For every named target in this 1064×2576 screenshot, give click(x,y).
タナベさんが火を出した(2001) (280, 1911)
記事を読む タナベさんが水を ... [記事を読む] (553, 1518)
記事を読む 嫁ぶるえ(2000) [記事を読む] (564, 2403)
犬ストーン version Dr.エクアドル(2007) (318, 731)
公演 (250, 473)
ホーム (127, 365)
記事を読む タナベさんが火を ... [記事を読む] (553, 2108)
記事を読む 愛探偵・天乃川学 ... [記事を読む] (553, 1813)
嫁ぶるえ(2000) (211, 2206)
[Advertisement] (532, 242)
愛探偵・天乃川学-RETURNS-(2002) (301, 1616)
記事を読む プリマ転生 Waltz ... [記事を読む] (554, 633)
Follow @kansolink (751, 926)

OBJECTIVE: Rewrite every row above as a JSON list of strings, with one string per row and no entries for blank lines.

ANSWER TO THIS TASK:
[
  "For every named target in this 1064×2576 screenshot, give click(x,y).",
  "タナベさんが火を出した(2001) (280, 1911)",
  "記事を読む タナベさんが水を ... [記事を読む] (553, 1518)",
  "記事を読む 嫁ぶるえ(2000) [記事を読む] (564, 2403)",
  "犬ストーン version Dr.エクアドル(2007) (318, 731)",
  "公演 (250, 473)",
  "ホーム (127, 365)",
  "記事を読む タナベさんが火を ... [記事を読む] (553, 2108)",
  "記事を読む 愛探偵・天乃川学 ... [記事を読む] (553, 1813)",
  "嫁ぶるえ(2000) (211, 2206)",
  "[Advertisement] (532, 242)",
  "愛探偵・天乃川学-RETURNS-(2002) (301, 1616)",
  "記事を読む プリマ転生 Waltz ... [記事を読む] (554, 633)",
  "Follow @kansolink (751, 926)"
]